Он согласился, что такое бывает, но все равно нужно как можно быстрее разыскать Сережу и расспросить его, что произошло сегодня утром. Я предложила ему начать поиски немедленно, а не тратить время на разговоры со мной. Сотрудник насупился, но все же признал мою правоту, вытащил мобильный телефон и набрал номер. Судя по разговору, звонил он тем же самым людям, которых не позднее, чем полчаса назад, подпрягал на розыски Алексея. Даже с моего места было слышно, что люди недовольны такой частой сменой заданий. Однако упоминание о возможном свидетеле нападения настроило его коллег на рабочий лад. Им потребовалось не более четверти часа, чтобы выяснить, в какой из окрестных садиков ходит мальчик Сережа Федосеев (двоюродный племянник Ксении носил, оказывается, ее фамилию). Сотрудник (в самом начале нашей беседы он представился, звали его совсем по Лермонтову, Максимом Максимовичем) протянул мне вырванный из блокнота листок бумаги.
– Вот адрес садика. Мальчик там, ждет, когда его заберут. За ним уже поехали.

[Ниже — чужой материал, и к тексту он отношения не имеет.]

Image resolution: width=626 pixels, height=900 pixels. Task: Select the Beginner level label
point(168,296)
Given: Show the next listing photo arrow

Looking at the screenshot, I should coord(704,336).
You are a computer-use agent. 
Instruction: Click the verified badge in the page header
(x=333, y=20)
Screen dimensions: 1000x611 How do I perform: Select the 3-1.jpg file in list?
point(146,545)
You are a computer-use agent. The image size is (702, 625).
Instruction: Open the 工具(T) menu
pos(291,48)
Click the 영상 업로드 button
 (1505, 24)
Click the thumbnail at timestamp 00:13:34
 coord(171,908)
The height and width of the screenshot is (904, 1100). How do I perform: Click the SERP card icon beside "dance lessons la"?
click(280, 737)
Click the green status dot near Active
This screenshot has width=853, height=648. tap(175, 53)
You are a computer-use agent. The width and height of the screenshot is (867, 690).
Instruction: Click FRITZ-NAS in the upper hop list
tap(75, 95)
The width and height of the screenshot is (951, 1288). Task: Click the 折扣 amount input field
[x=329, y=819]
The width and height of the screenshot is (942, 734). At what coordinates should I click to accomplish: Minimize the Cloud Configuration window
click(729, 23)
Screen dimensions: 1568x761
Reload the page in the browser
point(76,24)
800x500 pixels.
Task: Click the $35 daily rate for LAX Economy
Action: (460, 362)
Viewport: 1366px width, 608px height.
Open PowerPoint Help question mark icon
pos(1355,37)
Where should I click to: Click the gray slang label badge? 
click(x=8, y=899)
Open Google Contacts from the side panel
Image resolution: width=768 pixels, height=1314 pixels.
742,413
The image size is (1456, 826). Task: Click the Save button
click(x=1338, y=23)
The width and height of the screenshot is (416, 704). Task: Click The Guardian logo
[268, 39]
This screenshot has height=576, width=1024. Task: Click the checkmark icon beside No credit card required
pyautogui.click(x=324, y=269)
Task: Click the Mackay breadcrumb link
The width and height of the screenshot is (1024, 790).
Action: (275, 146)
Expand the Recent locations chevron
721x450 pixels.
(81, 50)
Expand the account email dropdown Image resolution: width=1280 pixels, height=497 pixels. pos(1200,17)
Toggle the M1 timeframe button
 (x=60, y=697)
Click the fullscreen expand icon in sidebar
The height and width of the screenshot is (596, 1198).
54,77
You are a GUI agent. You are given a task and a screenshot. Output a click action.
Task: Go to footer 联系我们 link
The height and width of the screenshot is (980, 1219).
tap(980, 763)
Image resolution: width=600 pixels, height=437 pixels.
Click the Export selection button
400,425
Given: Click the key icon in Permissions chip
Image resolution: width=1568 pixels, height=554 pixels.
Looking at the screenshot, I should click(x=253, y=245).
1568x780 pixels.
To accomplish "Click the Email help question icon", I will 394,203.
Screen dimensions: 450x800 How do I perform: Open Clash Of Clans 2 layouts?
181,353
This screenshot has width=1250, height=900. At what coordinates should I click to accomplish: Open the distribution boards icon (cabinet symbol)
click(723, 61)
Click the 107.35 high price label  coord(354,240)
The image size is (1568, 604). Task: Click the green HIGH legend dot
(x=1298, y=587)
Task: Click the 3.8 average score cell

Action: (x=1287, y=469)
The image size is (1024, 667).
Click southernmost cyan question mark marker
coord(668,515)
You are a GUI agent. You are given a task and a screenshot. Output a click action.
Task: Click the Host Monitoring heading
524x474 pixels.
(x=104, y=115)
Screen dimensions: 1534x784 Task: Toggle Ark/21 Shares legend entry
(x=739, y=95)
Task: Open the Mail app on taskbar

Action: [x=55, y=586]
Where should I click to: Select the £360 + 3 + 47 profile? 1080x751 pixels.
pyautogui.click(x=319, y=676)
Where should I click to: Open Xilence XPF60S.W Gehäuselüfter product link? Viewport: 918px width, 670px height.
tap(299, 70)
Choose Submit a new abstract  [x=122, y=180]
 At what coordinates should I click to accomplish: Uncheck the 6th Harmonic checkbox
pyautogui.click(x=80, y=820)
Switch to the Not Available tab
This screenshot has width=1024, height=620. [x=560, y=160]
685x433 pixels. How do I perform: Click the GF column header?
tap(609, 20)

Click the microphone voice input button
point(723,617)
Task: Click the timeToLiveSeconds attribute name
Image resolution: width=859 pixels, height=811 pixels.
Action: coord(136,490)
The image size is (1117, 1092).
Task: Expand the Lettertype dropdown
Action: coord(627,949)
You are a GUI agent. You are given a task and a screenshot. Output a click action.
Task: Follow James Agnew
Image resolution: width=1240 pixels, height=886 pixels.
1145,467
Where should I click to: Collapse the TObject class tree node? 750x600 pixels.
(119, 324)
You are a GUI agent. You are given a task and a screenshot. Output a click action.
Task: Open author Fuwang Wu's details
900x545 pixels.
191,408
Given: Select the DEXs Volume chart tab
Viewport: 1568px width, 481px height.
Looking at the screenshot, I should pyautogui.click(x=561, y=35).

– Подождите, – перебила его я, – напугаете ведь ребенка. Давайте лучше я поеду, меня он, по крайней мере, уже видел.
Максим Максимыч на секунду задумался, потом согласно кивнул и опять схватился за мобильник.
– Стойте, стойте… Что? Уже подъехали? Нет, пока заходить не нужно. Пусть кто-нибудь пойдет к директору или к воспитательнице. Мальчика пока не трогайте, сейчас за ним знакомая приедет. Что? Да, ждать, пока она не приедет. Директора или воспитательницу поставить в известность, но мальчика, мальчика ни в коем случае не пугать.
Он повернулся ко мне:
– А вы что сидите? Машина вас уже ждет. Поезжайте, заберите этого горемычного Сережу.
– Вы… – начала я. – Вы его допрашивать будете?
– Не имеем права допрашивать несовершеннолетних в отсутствие родителей или опекунов.
– Но… Как же, – растерялась я, – а вдруг он что-нибудь видел?
– Вот вы с ним и поговорите, если что узнаете, – нам расскажете.
– Вы хотите сказать, что если мальчик что-то вспомнит, вы будете отрабатывать эту версию? – заинтересовалась я.
Максим Максимыч сделал неопределенный жест рукой.
– Поезжайте уж, – он захлопнул блокнот, – если будет нужно, мы вас пригласим на беседу.
Он встал и направился к лестнице.
– Эй, подождите, – засуетилась я, – а куда мне Сережу везти?
Максим Максимыч пожал плечами:
– Лучше всего, конечно, чтобы вы переехали на время в квартиру Федосеевой. Ну, если вам совсем неудобно, можете ехать домой.
– А Сережа?
– Его мы временно пристроим в больницу, пока не сообщат родственникам в Ростове.
Я твердо заявила:
– В больницу не надо. Лучше я в квартире Ксении поживу.
Детский садик, куда ходил Сережа, располагался почти на опушке парка, в некотором отдалении от жилых домов. Тот, кто спроектировал это здание, очевидно, был свято уверен, что детей по утрам развозят только и исключительно на машинах. Пешие переходы явно не брались в расчет. Теперь жителям близлежащего жилого массива для того, чтобы отвести детей в садик, нужно было перейти оживленную улицу.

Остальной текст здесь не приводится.